The entries below must be copied exactly as they are.
--- INPUT FOR THIS TASK Enclosed Below ---
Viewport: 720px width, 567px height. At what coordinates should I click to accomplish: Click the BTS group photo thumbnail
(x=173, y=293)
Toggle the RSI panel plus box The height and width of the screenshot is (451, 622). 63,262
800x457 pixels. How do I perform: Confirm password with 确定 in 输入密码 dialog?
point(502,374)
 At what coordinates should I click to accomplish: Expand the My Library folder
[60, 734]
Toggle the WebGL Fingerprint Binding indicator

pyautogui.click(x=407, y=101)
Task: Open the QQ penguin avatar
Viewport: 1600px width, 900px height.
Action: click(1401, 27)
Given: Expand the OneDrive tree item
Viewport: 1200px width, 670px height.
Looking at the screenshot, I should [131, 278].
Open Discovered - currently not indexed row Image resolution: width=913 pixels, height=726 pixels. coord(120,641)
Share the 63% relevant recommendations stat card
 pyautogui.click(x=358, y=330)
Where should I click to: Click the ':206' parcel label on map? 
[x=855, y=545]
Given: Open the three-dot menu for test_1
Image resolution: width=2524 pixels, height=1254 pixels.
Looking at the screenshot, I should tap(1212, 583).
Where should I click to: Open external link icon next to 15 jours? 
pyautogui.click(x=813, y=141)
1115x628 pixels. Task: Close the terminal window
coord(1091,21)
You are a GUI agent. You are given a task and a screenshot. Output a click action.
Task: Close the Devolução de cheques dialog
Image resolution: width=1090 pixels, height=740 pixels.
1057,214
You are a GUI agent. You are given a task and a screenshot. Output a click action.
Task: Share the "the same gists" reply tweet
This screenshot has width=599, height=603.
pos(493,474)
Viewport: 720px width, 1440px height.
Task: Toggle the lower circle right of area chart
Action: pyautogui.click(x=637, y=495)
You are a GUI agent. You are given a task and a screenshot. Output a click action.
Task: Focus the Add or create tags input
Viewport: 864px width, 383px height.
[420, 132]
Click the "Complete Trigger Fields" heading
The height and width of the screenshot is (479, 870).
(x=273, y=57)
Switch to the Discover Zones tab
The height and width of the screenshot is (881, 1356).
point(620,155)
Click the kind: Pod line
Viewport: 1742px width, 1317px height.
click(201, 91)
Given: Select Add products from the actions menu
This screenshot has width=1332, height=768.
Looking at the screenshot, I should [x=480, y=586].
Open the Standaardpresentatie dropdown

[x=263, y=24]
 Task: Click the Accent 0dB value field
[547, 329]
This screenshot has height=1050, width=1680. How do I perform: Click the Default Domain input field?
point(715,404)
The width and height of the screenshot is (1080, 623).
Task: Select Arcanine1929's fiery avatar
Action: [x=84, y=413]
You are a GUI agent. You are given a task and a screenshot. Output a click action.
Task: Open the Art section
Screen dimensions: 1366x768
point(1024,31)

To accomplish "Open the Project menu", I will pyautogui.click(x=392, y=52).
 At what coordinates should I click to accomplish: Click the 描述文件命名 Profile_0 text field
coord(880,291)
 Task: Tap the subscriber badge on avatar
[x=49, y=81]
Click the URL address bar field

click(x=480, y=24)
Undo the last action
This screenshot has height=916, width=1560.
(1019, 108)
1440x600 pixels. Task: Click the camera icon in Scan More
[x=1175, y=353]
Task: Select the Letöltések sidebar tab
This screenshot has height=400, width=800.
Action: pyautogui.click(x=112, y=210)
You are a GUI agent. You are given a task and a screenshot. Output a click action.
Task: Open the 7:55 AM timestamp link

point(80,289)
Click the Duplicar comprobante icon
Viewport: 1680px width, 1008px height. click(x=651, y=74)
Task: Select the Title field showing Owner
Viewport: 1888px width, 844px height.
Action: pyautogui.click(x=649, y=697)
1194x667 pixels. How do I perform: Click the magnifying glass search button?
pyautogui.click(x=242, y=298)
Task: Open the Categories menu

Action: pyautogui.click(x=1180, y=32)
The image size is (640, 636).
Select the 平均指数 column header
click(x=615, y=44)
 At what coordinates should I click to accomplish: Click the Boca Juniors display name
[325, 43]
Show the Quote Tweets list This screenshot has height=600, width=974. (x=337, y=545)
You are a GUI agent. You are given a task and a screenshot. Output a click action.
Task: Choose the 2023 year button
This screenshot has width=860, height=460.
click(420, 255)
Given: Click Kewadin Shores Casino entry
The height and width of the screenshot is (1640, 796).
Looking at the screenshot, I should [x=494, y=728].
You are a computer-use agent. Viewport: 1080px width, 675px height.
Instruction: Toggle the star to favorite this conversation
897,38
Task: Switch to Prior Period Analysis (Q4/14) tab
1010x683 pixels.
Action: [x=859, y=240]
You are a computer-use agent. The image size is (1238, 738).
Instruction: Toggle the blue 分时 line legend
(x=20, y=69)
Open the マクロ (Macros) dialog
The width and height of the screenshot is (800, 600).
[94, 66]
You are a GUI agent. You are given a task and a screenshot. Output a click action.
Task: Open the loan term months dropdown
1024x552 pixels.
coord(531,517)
--- End of Enclosed INPUT FOR THIS TASK ---
● REPLY TO THE EXERCISE:
Viewport: 720px width, 567px height. At what coordinates should I click to accomplish: Click the BTS group photo thumbnail
(x=173, y=293)
Toggle the RSI panel plus box The height and width of the screenshot is (451, 622). 63,262
800x457 pixels. How do I perform: Confirm password with 确定 in 输入密码 dialog?
point(502,374)
 At what coordinates should I click to accomplish: Expand the My Library folder
[60, 734]
Toggle the WebGL Fingerprint Binding indicator

pyautogui.click(x=407, y=101)
Task: Open the QQ penguin avatar
Viewport: 1600px width, 900px height.
Action: click(1401, 27)
Given: Expand the OneDrive tree item
Viewport: 1200px width, 670px height.
Looking at the screenshot, I should [131, 278].
Open Discovered - currently not indexed row Image resolution: width=913 pixels, height=726 pixels. coord(120,641)
Share the 63% relevant recommendations stat card
 pyautogui.click(x=358, y=330)
Where should I click to: Click the ':206' parcel label on map? 
[x=855, y=545]
Given: Open the three-dot menu for test_1
Image resolution: width=2524 pixels, height=1254 pixels.
Looking at the screenshot, I should tap(1212, 583).
Where should I click to: Open external link icon next to 15 jours? 
pyautogui.click(x=813, y=141)
1115x628 pixels. Task: Close the terminal window
coord(1091,21)
You are a GUI agent. You are given a task and a screenshot. Output a click action.
Task: Close the Devolução de cheques dialog
Image resolution: width=1090 pixels, height=740 pixels.
1057,214
You are a GUI agent. You are given a task and a screenshot. Output a click action.
Task: Share the "the same gists" reply tweet
This screenshot has width=599, height=603.
pos(493,474)
Viewport: 720px width, 1440px height.
Task: Toggle the lower circle right of area chart
Action: pyautogui.click(x=637, y=495)
You are a GUI agent. You are given a task and a screenshot. Output a click action.
Task: Focus the Add or create tags input
Viewport: 864px width, 383px height.
[420, 132]
Click the "Complete Trigger Fields" heading
The height and width of the screenshot is (479, 870).
(x=273, y=57)
Switch to the Discover Zones tab
The height and width of the screenshot is (881, 1356).
point(620,155)
Click the kind: Pod line
Viewport: 1742px width, 1317px height.
click(201, 91)
Given: Select Add products from the actions menu
This screenshot has width=1332, height=768.
Looking at the screenshot, I should [x=480, y=586].
Open the Standaardpresentatie dropdown

[x=263, y=24]
 Task: Click the Accent 0dB value field
[547, 329]
This screenshot has height=1050, width=1680. How do I perform: Click the Default Domain input field?
point(715,404)
The width and height of the screenshot is (1080, 623).
Task: Select Arcanine1929's fiery avatar
Action: [x=84, y=413]
You are a GUI agent. You are given a task and a screenshot. Output a click action.
Task: Open the Art section
Screen dimensions: 1366x768
point(1024,31)

To accomplish "Open the Project menu", I will pyautogui.click(x=392, y=52).
 At what coordinates should I click to accomplish: Click the 描述文件命名 Profile_0 text field
coord(880,291)
 Task: Tap the subscriber badge on avatar
[x=49, y=81]
Click the URL address bar field

click(x=480, y=24)
Undo the last action
This screenshot has height=916, width=1560.
(1019, 108)
1440x600 pixels. Task: Click the camera icon in Scan More
[x=1175, y=353]
Task: Select the Letöltések sidebar tab
This screenshot has height=400, width=800.
Action: pyautogui.click(x=112, y=210)
You are a GUI agent. You are given a task and a screenshot. Output a click action.
Task: Open the 7:55 AM timestamp link

point(80,289)
Click the Duplicar comprobante icon
Viewport: 1680px width, 1008px height. click(x=651, y=74)
Task: Select the Title field showing Owner
Viewport: 1888px width, 844px height.
Action: pyautogui.click(x=649, y=697)
1194x667 pixels. How do I perform: Click the magnifying glass search button?
pyautogui.click(x=242, y=298)
Task: Open the Categories menu

Action: pyautogui.click(x=1180, y=32)
The image size is (640, 636).
Select the 平均指数 column header
click(x=615, y=44)
 At what coordinates should I click to accomplish: Click the Boca Juniors display name
[325, 43]
Show the Quote Tweets list This screenshot has height=600, width=974. (x=337, y=545)
You are a GUI agent. You are given a task and a screenshot. Output a click action.
Task: Choose the 2023 year button
This screenshot has width=860, height=460.
click(420, 255)
Given: Click Kewadin Shores Casino entry
The height and width of the screenshot is (1640, 796).
Looking at the screenshot, I should [x=494, y=728].
You are a computer-use agent. Viewport: 1080px width, 675px height.
Instruction: Toggle the star to favorite this conversation
897,38
Task: Switch to Prior Period Analysis (Q4/14) tab
1010x683 pixels.
Action: [x=859, y=240]
You are a computer-use agent. The image size is (1238, 738).
Instruction: Toggle the blue 分时 line legend
(x=20, y=69)
Open the マクロ (Macros) dialog
The width and height of the screenshot is (800, 600).
[94, 66]
You are a GUI agent. You are given a task and a screenshot. Output a click action.
Task: Open the loan term months dropdown
1024x552 pixels.
coord(531,517)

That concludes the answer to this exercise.